### WHAT YOU ARE ASKED TO DO
Echo the items word for word, from the line containing "Where should I" through the line containing "Select the 재무제표", and nothing more.

### INFORMATION SHOWN

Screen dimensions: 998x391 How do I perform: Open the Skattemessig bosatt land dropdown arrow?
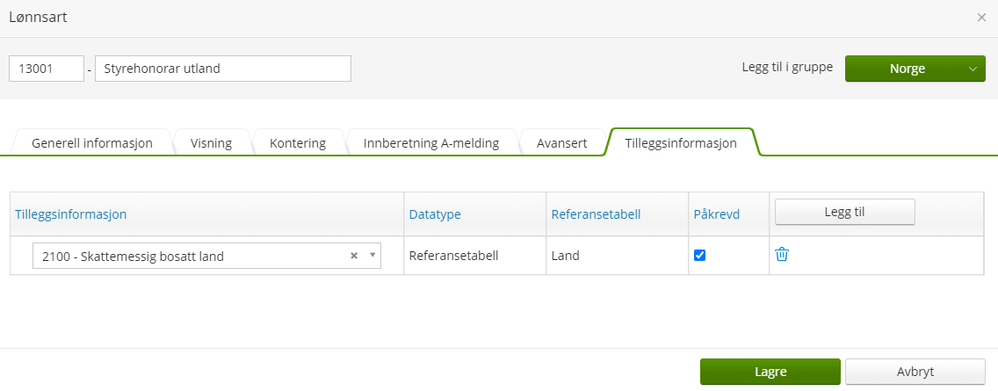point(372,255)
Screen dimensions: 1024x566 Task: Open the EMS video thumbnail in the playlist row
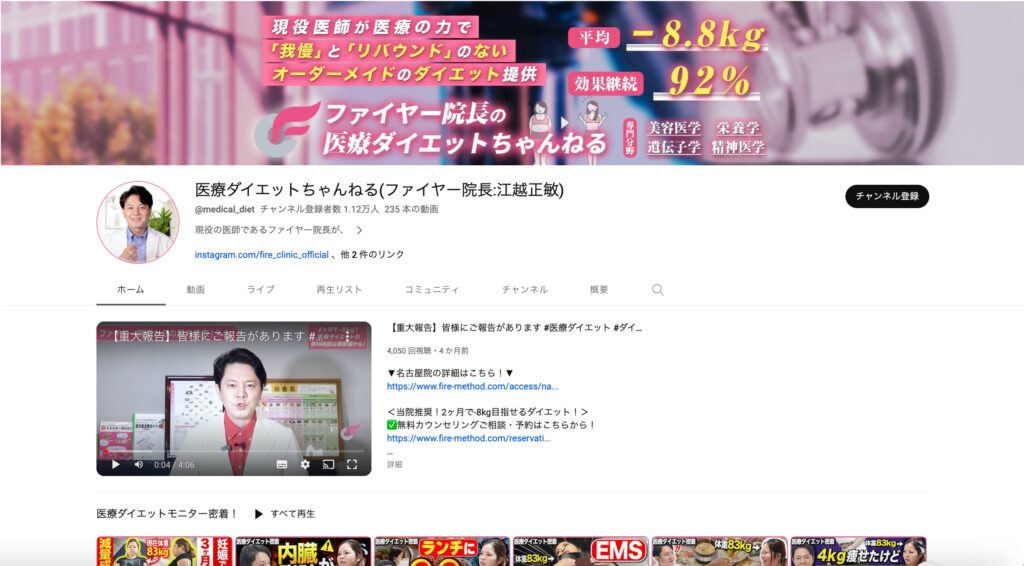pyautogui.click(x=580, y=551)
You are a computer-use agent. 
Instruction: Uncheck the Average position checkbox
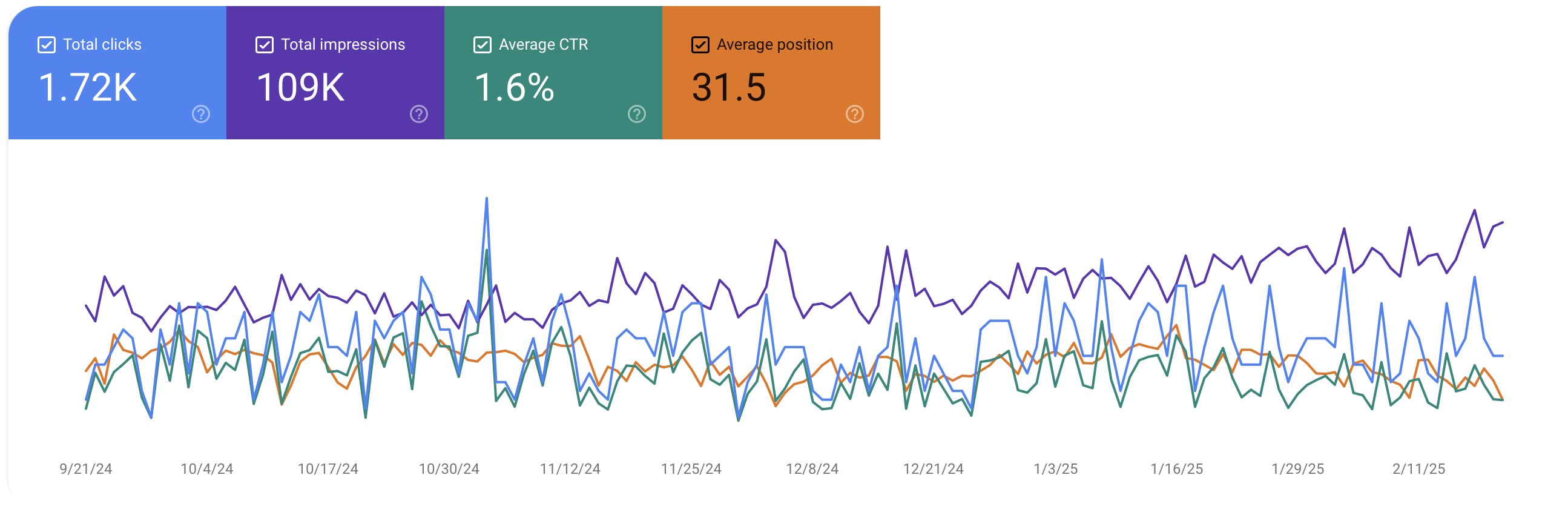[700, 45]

...

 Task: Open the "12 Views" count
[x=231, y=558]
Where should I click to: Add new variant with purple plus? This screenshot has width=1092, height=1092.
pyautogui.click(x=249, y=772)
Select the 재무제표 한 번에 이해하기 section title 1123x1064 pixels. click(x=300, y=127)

### SOLUTION FOR THIS EXERCISE
Where should I click to: Add new variant with purple plus? This screenshot has width=1092, height=1092.
pyautogui.click(x=249, y=772)
Select the 재무제표 한 번에 이해하기 section title 1123x1064 pixels. click(x=300, y=127)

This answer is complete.